[Stored data]

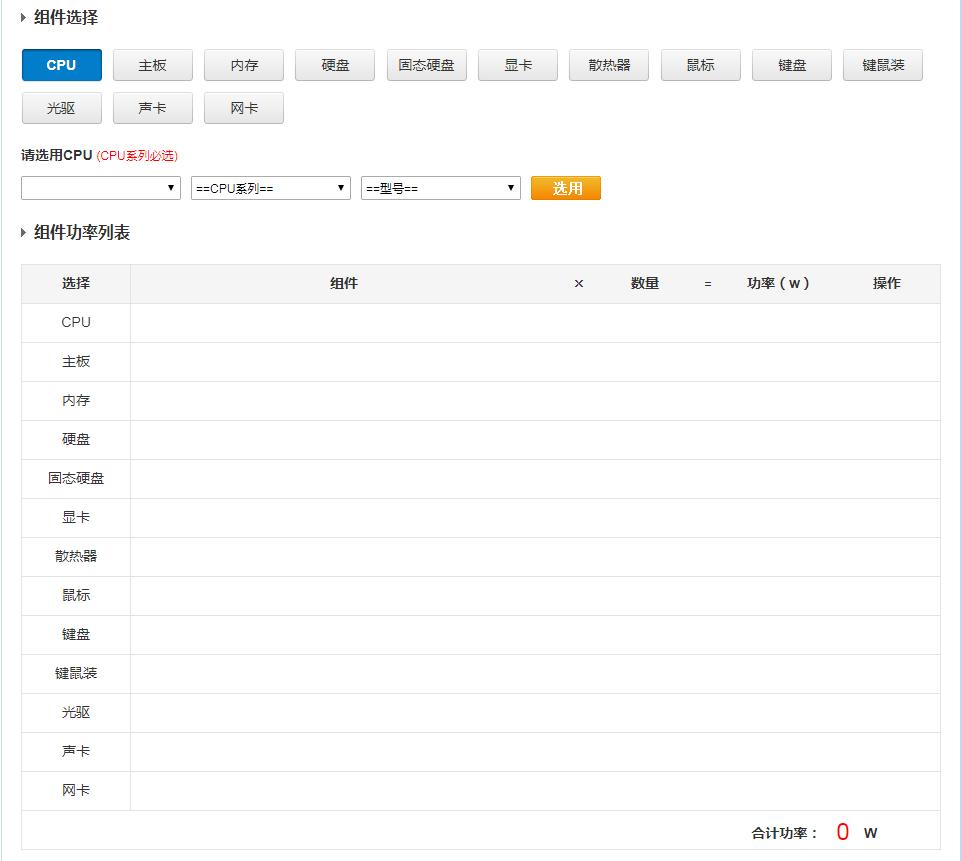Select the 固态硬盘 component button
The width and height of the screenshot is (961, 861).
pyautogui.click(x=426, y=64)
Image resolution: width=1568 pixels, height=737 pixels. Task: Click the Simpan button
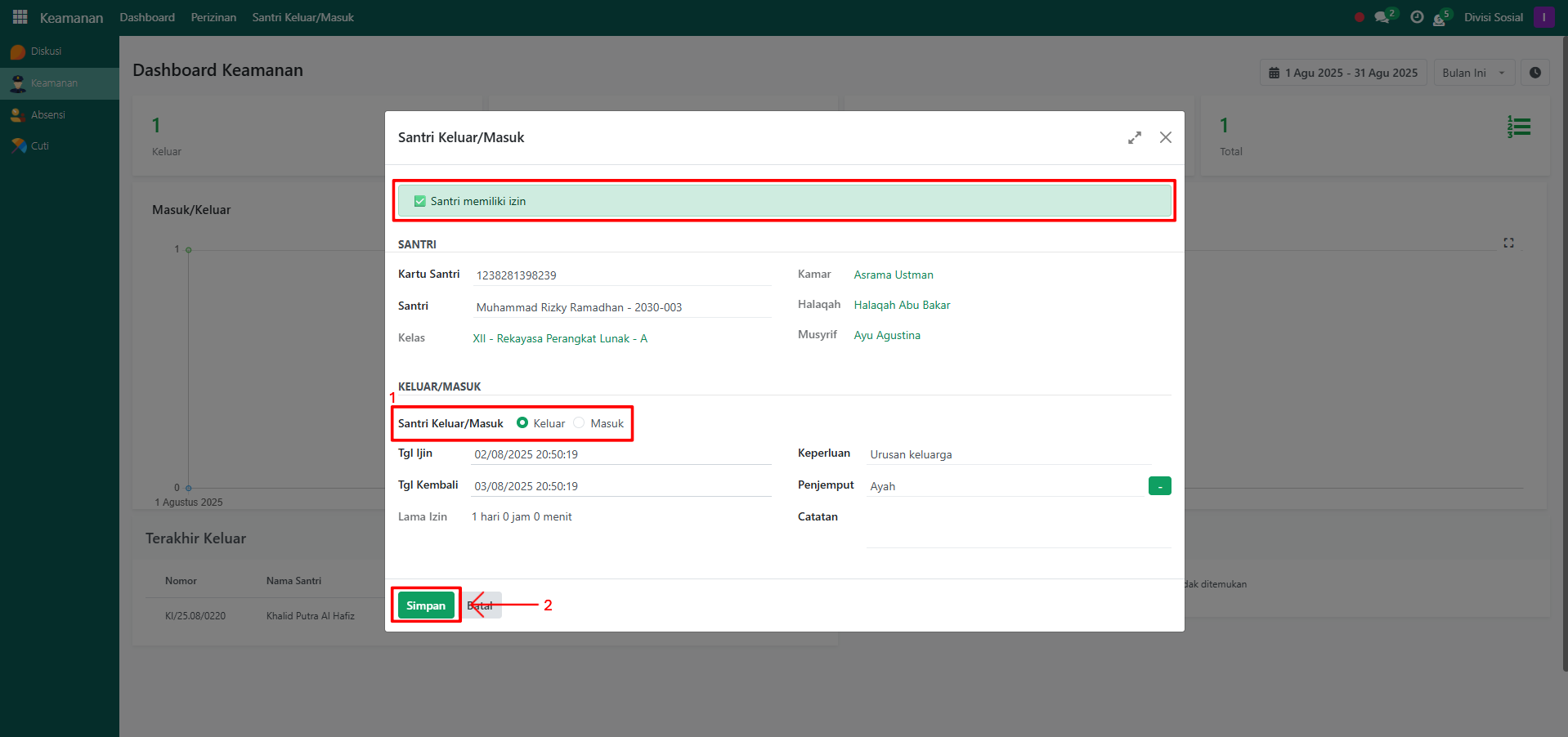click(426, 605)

▶ _Work task_: Beginning with the line that has "Image resolution: width=1568", repeat each remaining line of the data above word for word, keeping pictures out.

▶ _Problem solution_:
Image resolution: width=1568 pixels, height=737 pixels. Task: Click the Simpan button
click(426, 605)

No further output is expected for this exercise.